In the records, find each line where "section" occurs, and copy it.

==== Records for the task ====

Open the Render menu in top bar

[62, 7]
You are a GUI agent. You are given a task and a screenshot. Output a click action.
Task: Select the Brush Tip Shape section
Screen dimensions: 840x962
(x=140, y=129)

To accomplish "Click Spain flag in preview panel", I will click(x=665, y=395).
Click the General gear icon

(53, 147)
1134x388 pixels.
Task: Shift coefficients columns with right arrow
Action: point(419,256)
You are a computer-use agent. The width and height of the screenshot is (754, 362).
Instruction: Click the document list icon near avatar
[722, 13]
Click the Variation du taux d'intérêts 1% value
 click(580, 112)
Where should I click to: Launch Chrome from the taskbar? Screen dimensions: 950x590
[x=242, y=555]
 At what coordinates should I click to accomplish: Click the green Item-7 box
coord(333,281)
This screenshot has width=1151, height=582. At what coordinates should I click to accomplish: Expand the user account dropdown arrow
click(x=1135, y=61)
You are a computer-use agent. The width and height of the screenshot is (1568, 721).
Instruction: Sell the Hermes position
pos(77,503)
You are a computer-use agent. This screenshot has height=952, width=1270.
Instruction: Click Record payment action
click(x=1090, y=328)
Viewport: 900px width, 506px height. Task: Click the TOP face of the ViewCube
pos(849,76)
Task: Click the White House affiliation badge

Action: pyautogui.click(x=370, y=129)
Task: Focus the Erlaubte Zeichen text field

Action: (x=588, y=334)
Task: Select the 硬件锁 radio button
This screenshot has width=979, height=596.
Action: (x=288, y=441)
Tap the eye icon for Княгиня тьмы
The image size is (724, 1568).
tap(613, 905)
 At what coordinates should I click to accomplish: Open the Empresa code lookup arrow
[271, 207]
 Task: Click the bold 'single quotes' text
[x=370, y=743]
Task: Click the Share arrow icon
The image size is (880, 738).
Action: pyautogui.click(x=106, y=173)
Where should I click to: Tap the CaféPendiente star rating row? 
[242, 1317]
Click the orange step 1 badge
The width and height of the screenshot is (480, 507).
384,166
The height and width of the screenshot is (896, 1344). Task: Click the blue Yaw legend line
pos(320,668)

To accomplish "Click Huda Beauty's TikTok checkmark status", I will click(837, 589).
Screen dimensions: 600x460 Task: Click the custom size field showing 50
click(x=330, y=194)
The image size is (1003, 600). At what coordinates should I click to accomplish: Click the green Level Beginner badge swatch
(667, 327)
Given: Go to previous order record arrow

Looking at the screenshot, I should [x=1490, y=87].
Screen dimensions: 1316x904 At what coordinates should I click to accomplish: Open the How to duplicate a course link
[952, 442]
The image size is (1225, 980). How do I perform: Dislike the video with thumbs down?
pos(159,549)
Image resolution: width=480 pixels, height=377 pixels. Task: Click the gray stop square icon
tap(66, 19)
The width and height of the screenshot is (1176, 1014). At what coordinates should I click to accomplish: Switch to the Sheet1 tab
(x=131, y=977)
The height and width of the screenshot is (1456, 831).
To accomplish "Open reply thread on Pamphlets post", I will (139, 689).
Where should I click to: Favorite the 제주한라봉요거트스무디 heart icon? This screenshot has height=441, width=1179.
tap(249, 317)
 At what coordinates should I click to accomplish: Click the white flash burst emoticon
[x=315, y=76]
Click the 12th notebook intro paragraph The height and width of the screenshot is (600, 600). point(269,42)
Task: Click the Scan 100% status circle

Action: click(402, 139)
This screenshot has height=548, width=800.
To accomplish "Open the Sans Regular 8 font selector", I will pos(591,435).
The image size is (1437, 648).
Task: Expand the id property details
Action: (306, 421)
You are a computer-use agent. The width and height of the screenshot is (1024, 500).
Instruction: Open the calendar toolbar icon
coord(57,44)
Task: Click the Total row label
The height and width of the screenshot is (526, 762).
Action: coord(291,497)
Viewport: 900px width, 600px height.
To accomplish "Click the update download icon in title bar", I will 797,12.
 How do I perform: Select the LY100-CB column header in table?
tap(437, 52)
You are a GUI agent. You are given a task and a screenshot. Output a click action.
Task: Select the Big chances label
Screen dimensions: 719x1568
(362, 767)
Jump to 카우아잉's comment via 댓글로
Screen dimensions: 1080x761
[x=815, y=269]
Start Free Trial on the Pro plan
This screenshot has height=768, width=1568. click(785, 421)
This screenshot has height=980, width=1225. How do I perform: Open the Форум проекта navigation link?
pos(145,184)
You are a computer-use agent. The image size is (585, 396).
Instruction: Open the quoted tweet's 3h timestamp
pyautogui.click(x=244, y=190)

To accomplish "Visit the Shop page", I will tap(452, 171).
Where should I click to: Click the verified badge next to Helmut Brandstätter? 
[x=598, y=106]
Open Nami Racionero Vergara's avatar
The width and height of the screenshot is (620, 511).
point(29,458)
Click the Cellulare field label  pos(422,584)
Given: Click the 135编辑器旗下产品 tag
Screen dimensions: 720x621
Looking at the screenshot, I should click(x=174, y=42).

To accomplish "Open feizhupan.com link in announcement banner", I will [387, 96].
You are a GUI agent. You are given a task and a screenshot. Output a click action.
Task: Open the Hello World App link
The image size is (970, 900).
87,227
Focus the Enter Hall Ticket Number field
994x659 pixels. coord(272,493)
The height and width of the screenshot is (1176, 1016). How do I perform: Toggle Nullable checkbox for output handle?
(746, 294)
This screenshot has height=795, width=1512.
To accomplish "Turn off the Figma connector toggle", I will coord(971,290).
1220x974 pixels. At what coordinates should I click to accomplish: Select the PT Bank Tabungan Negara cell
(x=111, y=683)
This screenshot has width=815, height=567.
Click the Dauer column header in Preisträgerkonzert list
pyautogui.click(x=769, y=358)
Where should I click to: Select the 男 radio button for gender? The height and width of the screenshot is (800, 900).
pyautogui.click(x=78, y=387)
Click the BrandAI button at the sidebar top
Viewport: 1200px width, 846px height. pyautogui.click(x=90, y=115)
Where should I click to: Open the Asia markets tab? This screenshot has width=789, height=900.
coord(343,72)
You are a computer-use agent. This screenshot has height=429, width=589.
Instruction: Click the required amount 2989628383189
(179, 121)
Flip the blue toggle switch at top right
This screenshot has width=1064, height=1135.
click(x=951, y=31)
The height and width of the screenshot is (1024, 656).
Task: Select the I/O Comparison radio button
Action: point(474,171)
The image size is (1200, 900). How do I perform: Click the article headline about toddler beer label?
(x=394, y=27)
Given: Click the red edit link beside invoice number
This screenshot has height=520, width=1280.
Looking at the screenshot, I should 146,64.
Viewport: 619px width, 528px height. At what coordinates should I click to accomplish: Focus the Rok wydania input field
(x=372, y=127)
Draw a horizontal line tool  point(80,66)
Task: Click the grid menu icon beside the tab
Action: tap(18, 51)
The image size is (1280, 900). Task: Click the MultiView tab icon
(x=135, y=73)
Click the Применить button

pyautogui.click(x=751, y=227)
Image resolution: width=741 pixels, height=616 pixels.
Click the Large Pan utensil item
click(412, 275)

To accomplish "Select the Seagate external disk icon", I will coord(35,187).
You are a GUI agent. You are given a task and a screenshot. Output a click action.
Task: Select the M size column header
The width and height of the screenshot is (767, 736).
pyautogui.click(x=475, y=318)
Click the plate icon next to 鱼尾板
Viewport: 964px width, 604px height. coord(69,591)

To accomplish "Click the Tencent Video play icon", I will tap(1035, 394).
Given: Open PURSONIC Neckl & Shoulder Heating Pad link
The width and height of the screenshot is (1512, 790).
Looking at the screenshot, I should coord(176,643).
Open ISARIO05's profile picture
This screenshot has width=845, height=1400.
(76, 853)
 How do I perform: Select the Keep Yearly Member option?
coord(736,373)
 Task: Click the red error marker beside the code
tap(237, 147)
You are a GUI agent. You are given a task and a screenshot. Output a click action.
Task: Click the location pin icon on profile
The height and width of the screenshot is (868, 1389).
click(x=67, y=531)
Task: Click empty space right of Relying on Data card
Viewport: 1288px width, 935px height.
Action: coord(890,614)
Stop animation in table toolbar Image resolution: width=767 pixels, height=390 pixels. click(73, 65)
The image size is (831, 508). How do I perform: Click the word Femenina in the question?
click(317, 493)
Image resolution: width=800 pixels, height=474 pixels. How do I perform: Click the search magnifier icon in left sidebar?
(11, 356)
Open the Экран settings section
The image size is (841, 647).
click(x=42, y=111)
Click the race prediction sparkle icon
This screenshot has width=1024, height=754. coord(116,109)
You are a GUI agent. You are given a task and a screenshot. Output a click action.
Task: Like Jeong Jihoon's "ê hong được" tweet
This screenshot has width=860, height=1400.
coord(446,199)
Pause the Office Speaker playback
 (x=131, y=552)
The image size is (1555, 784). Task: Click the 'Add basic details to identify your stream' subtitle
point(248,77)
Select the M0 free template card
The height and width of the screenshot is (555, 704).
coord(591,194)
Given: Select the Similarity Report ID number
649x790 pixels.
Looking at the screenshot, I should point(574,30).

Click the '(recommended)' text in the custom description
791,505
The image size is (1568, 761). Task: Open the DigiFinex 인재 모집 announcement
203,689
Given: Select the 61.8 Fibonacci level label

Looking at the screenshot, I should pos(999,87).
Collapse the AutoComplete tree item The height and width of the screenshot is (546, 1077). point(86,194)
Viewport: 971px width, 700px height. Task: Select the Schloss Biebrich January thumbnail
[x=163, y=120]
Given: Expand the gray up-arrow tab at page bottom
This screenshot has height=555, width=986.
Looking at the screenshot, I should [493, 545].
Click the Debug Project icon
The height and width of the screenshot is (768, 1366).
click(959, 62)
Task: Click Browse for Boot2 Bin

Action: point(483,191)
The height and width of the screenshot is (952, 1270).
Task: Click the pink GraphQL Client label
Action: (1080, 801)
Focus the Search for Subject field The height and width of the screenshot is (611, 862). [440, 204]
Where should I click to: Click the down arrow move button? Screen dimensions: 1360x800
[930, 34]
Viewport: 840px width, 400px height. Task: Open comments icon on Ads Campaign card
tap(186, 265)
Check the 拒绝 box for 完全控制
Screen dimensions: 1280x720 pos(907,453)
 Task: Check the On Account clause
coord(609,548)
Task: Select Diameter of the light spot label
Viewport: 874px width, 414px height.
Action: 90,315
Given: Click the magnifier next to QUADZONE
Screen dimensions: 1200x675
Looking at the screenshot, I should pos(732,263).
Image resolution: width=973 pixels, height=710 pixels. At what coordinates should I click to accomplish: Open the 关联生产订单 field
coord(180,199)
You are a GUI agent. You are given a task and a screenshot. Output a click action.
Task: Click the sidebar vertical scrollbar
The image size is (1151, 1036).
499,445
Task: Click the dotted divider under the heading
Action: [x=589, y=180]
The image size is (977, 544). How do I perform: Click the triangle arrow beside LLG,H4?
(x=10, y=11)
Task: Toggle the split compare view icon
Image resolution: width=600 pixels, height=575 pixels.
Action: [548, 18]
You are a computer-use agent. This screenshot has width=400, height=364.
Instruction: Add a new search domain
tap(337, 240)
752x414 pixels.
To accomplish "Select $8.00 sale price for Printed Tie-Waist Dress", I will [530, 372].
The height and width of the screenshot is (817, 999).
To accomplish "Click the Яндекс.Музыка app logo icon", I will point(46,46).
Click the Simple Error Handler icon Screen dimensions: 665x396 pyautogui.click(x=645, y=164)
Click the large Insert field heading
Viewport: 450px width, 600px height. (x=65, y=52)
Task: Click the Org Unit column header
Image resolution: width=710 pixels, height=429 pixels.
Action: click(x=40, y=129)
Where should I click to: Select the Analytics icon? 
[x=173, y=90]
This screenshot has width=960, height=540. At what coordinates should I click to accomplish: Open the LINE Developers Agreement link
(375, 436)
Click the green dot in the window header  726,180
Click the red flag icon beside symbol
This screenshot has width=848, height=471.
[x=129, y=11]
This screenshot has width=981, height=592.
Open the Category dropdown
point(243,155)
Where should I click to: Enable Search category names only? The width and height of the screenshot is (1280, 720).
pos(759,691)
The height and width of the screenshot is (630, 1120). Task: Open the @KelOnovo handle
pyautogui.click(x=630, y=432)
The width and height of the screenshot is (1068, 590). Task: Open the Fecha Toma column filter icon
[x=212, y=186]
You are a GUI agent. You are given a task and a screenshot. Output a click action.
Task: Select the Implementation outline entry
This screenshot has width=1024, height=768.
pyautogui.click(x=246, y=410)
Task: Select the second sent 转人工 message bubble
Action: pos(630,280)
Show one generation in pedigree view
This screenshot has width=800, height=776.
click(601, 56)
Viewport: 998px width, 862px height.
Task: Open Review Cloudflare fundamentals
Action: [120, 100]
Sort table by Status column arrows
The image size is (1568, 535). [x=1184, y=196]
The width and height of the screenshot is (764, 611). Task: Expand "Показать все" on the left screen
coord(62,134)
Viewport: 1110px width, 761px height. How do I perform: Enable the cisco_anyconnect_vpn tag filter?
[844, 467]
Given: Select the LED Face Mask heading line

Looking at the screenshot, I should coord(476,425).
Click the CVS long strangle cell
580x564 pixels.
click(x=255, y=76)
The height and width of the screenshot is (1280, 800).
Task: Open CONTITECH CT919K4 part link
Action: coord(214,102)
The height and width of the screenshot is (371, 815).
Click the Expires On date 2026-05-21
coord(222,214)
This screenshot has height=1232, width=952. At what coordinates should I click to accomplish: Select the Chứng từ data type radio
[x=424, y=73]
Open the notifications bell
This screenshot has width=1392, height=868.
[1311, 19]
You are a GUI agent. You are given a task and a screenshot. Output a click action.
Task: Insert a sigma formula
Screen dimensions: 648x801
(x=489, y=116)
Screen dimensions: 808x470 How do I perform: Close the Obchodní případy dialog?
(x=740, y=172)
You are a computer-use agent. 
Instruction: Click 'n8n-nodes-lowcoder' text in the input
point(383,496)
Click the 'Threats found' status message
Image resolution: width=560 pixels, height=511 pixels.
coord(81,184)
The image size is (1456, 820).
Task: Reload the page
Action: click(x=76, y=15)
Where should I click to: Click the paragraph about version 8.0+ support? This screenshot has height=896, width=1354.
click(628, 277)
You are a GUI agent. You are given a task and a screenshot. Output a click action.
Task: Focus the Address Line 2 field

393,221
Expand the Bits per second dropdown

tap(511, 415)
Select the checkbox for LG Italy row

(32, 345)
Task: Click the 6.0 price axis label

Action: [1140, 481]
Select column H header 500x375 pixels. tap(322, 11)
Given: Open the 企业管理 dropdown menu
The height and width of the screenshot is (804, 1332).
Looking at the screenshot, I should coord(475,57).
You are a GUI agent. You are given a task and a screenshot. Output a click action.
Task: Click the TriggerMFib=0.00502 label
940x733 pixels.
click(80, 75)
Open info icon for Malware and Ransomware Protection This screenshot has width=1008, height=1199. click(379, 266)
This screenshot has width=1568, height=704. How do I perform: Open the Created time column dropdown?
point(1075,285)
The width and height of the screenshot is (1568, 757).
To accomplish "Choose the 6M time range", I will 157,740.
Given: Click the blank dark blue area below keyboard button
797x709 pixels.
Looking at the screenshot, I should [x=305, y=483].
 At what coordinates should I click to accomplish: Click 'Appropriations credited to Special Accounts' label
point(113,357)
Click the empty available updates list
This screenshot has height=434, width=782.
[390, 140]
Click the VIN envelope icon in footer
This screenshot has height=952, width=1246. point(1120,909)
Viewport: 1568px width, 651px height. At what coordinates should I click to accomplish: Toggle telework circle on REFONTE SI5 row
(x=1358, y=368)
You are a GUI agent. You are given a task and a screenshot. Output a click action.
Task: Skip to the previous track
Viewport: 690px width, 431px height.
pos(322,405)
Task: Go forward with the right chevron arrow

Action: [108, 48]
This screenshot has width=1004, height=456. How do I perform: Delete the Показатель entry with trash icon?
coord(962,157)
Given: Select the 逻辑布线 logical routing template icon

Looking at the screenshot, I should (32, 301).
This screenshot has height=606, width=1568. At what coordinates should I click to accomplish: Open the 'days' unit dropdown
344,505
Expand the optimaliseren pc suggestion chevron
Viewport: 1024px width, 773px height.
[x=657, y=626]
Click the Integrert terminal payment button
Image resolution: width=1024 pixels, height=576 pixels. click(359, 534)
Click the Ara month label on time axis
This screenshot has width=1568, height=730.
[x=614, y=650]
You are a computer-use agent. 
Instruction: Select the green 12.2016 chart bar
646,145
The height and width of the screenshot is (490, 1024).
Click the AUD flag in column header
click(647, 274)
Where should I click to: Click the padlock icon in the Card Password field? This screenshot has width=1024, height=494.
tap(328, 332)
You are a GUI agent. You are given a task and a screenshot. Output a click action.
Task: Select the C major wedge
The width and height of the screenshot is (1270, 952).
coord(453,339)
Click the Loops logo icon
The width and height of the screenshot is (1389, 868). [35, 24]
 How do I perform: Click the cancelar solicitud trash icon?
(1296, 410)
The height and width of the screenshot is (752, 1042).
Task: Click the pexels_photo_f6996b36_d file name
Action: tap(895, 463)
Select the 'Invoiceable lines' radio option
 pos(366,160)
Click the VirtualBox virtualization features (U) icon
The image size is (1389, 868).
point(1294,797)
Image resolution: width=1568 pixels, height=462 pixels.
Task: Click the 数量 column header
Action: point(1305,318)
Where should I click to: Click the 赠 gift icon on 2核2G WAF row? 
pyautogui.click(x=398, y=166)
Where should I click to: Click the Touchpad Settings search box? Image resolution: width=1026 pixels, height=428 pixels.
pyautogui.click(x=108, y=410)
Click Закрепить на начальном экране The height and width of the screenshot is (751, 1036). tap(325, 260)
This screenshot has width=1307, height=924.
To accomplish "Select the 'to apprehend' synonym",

====

■ **Task response**:
Task: Select the Brush Tip Shape section
Open the Экран settings section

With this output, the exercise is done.